The Greater Cleburne Carnegie Players’ “The Man Who Came to Dinner,” might rightfully be called “The Man Who Came to Dinner, and way overstayed his welcome.”

That’s the comedic premise of the 1939 stage production by George Kaufman and Moss Hart.

The play was subsequently made into a movie in 1942 starring Monty Woolley, Bette Davis, Ann Sheridan, Mary Wickes, Richard Travis, Reginald Gardiner and Jimmy Durante. It’s well worth enjoying.

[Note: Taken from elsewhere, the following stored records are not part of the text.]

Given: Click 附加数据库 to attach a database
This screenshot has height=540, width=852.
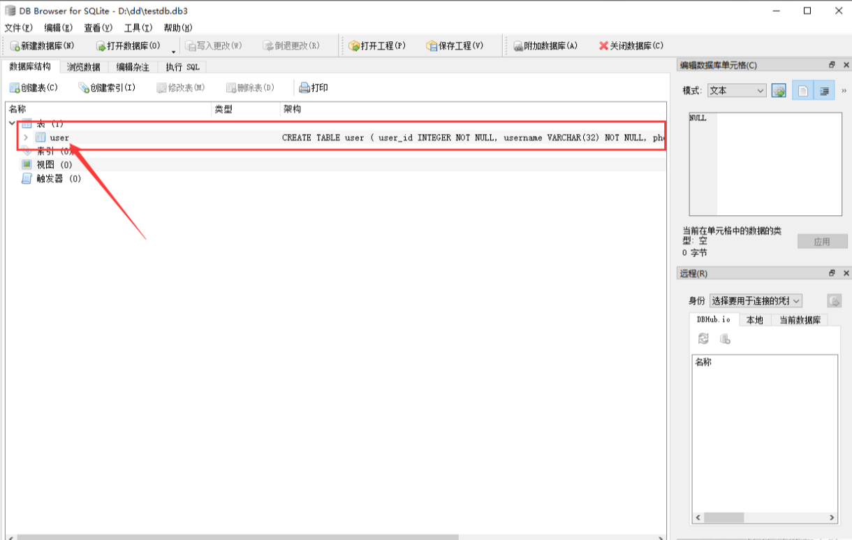Looking at the screenshot, I should [546, 46].
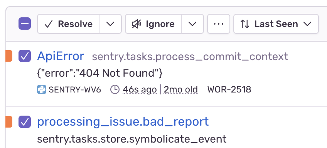Click the muted speaker Ignore icon
Viewport: 327px width, 148px height.
[x=137, y=24]

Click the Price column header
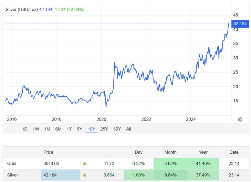[x=48, y=152]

The play’s principle character, Mr. Sheridan Whiteside, an acerbic-witted, well-known writer and radio personality, is thoroughly self-absorbed and pompous. Played handily by Carnegie regular Barry Swindall, Whiteside breaks his hip on the doorstep of the home of Mr. and Mrs. Ernest Stanley, performed by Carnegie veterans Hillard Cochran and Robin Levac.

What ensues is weeks of recovery for Whiteside in the Stanley home in conditions of laughably caustic captivity for everyone near him.

Think of Sheridan Whiteside as a cross between Cary Grant’s accent and diction, Spencer Tracy’s irascibility, Humphrey Bogart’s bad attitude in “African Queen,” and Don Rickles at his insulting best.

Whiteside’s ever-present, loyal secretary of more 10 years and his dramatic foil, Maggie Cutler, without whom Whiteside wouldn’t be able to find his socks is played perfectly by another delightful Carnegie regular, Staci Cook. Cutler finds herself falling for a local journalist because of her weeks-long stay in the Stanley household.

When Whiteside discovers his hip is not really broken through the local doctor’s error, he contrives a scheme to break up Maggie’s blossoming relationship to his own benefit.

After all, who would replace the dependable and unflappable Maggie?

Calling on his old, dear friend and Hollywood starlet, Lorraine Sheldon (played with glamour and insecurity by Joy White’s) Whiteside’s ploy to break up the romance of the love-struck Maggie goes awry. Maggie tries to turn the tables on him with Whiteside’s friend, Beverly Carlton, played with delightful flamboyance and energy by another Carnegie gem, Travis Cook.

When Whiteside realizes he’s about to lose his best and only true friend, he has to think fast to fix the situation.

This endearing play, produced during difficult economic times and World War II, was crafted for pleasant diversion by mocking the formal rules of etiquette that governed everyday life of the time and the eccentricities and egos of the day’s celebrities.

Fast forward to the present, and it sounds like nothing’s changed — times are tough and we’re at war again — and the need for a little comic relief has never been greater.

This would be a terrific, extended Saturday Night Live skit.

The many characters that drift through the Whiteside-controlled Stanley household support the story’s ebb-and-flow and surprising finale.

Amanda Adams and Kristi Mills respectively play Rachel and June Stanley, the daughters of the homeowners, with their life’s dreams delayed by their domineering father.

Then there’s the bumbling local doctor who fancies himself an author, played by Jay Lewis, who provides the dramatic twist for the action.

Aaron Lett charms as Maggie’s love interest, Bert Jefferson.

Harriet Stanley, the homeowner’s sister, acted by JoAnn Gracey, gives laughable new meaning to the terms “flakey” and “weird” as she figures prominently in the play’s climatic turn.

Finally, there’s the Harpo Marx-inspired, Jimmy Durante played “Banjo” character, well portrayed by Carnegie rookie, Russ Walker.

This is quality entertainment that the whole family will enjoy. The play runs Fridays through Sundays starting today and continues Saturday, Sunday, March 13-15 and March 20-22.

Friday and Saturday shows are at 8 p.m. and Sunday matinees are at 2:30 pm at the Carnegie Theatre, upstairs in the Layland Museum.